Gegen das Projekt formierte sich seinerzeit Widerstand. Mehrere Zahnärzte, die seit Jahrzehnten in der Stadt aktiv sind, richteten sich mit einem Schreiben an die Parteien. Sie fürchteten einen Verdrängungswettbewerb, führten unter anderem an, dass es eine Überversorgung in Glinde gebe. Das bestätigte die Kassenzahnärztliche Vereinigung Schleswig-Holstein. Bowien wollte bis zu zehn Zahnärzte in seinem Unternehmen unterbringen, für die Patienten waren rund 20 Behandlungsräume angedacht. Er hatte zum Beispiel mit langen Öffnungszeiten um Unterstützung in der Politik geworben und seine Rolle als Gewerbesteuerzahler betont. Bowien hat eine Gesellschaft mit beschränkter Haftung (GmbH). Die anderen Zahnärzte in Glinde sind als Freiberufler nicht gewerbesteuerpflichtig.
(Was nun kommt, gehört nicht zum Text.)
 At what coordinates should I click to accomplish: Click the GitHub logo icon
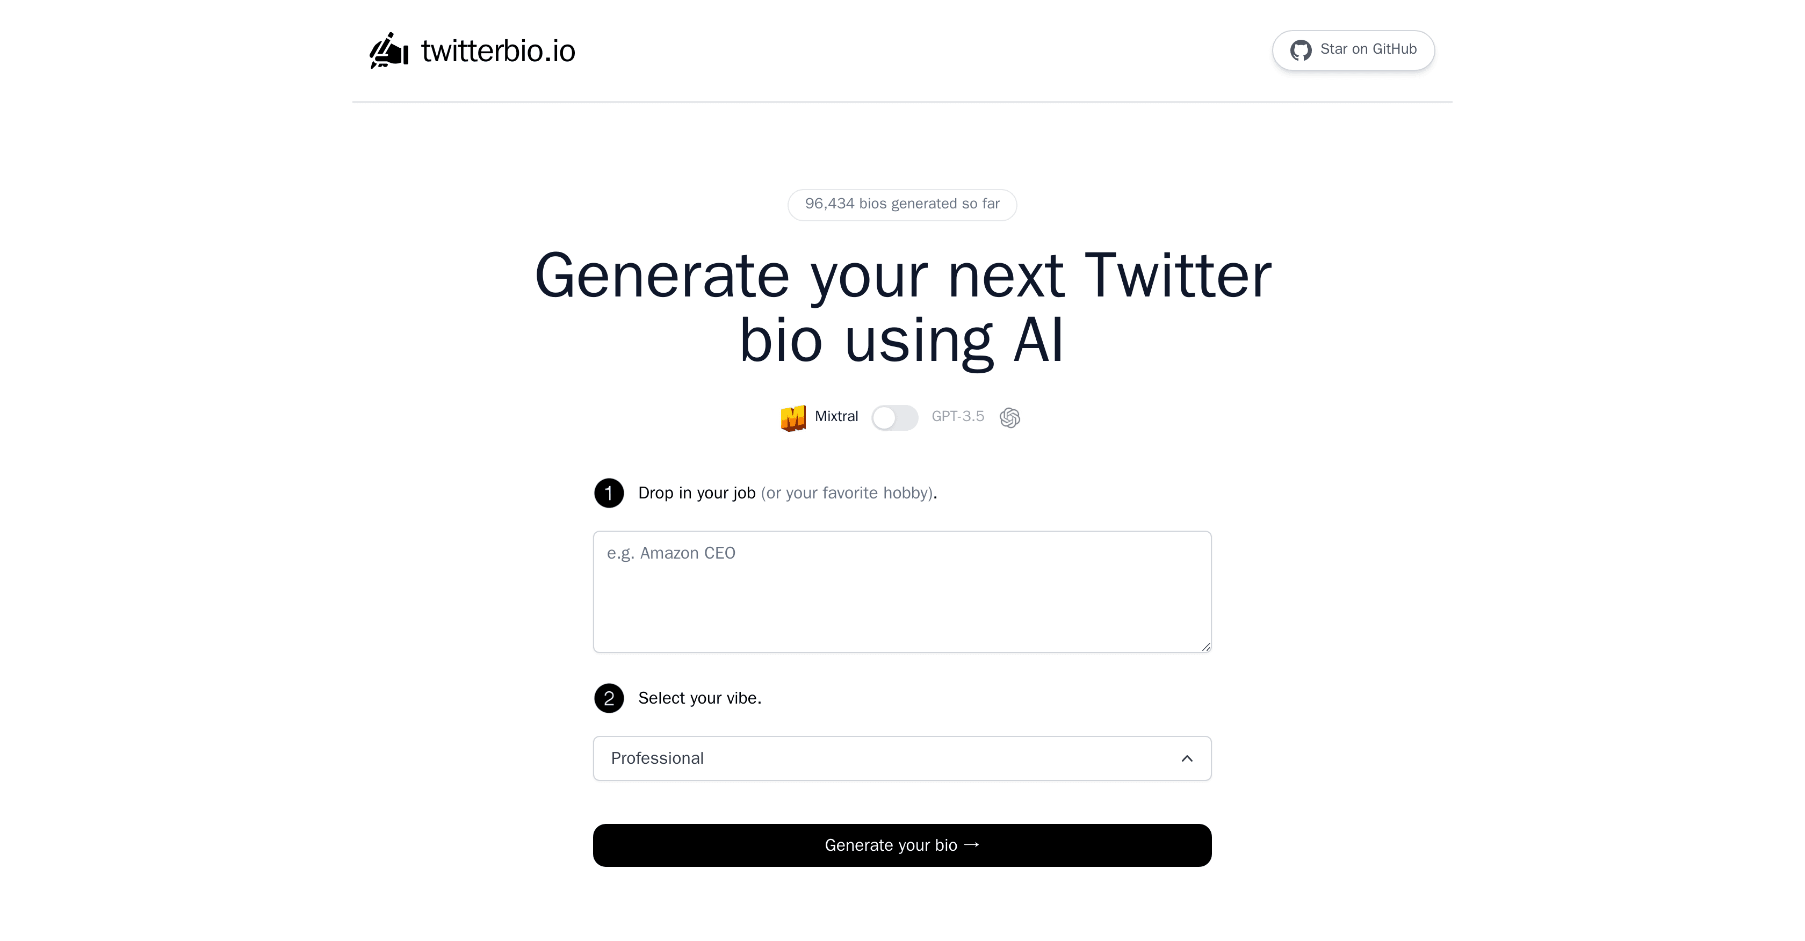point(1301,50)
Pächter soll 60.000 Euro Erbbauzins pro Jahr zahlen

Um auf dem Kirchengrundstück eine Praxis zu eröffnen, bedarf es keiner Zustimmung der Politik. Der Zahnarzt könnte das Kita-Gebäude problemlos umbauen. Er müsste pro Jahr rund 60.000 Euro Erbbauzins zahlen. Außerdem verlangt die Kirche 400.000 Euro Entschädigung für die vorhandenen Gebäude. Möchte sie das Pastorat weiterhin nutzen, könnte sich die Summe reduzieren. Oder beide Seiten schließen einen Mietvertrag. Bowien war für eine Stellungnahme nicht zu erreichen.

Interesse an dem Areal hat der Mediziner schon seit dem gescheiteren Versuch, an der Avenue St. Sebastien unterzukommen. Allerdings war er für die Kirche nicht erste Wahl. Auch die Stadt hatte sich bemüht. Erste Gespräche über einen Erwerb der Liegenschaft mit dem Kirchengemeinderat St. Johannes gab es bereits vor zehn Jahren, blieben aber ohne Ergebnis. Als klar wurde, dass Glinde sein Zentrum modernisieren will und ein Innenstadtkonzept auf den Weg brachte, wurde die Sache wieder konkret.

Bürgermeister Rainhard Zug kontaktierte unter anderem Pastor Sören Neumann-Holbeck, unterbreitete wenige Monate nach Beginn der Corona-Pandemie ein Angebot zur Pacht. Das Grundstück war als Erweiterungsfläche für das Rathaus angedacht. Zudem wollte der Verwaltungschef bei Bedarf die Kindertagesstätte vergrößern. Bestandteil des Innenstadtkonzepts sind 300 neue Wohnungen, 100 davon öffentlich gefördert. Wird das Vorhaben umgesetzt, muss die Infrastruktur angepasst werden. Inzwischen hat Zug einen Rückzieher gemacht. Er sagt: „Wir waren in Gesprächen mit der Kirche, sind uns aber über die Konditionen nicht einig geworden.“ Einen Rathausausbau hält er nicht mehr für nötig, verweist dabei auf Home-Office-Möglichkeiten für seine Mitarbeiter und Mitarbeiterinnen.

Die Kirchengemeinde St. Johannes, zu der auch Willinghusen gehört, möchte das Grundstück in andere Hände auch wegen des Mitgliederschwunds geben. Sie hat ihr Büro am Glinder Friedhof. Die Gottesdienste teilen sich Sören Neumann-Holbeck und seine Kollegin Anna Benkiser-Eklund. Auf Sicht rechnen die Gläubigen nur noch mit einer Pastorenstelle. Pastor Sören Neumann-Holbeck war für eine Stellungnahme für unsere Redaktion nicht erreichbar.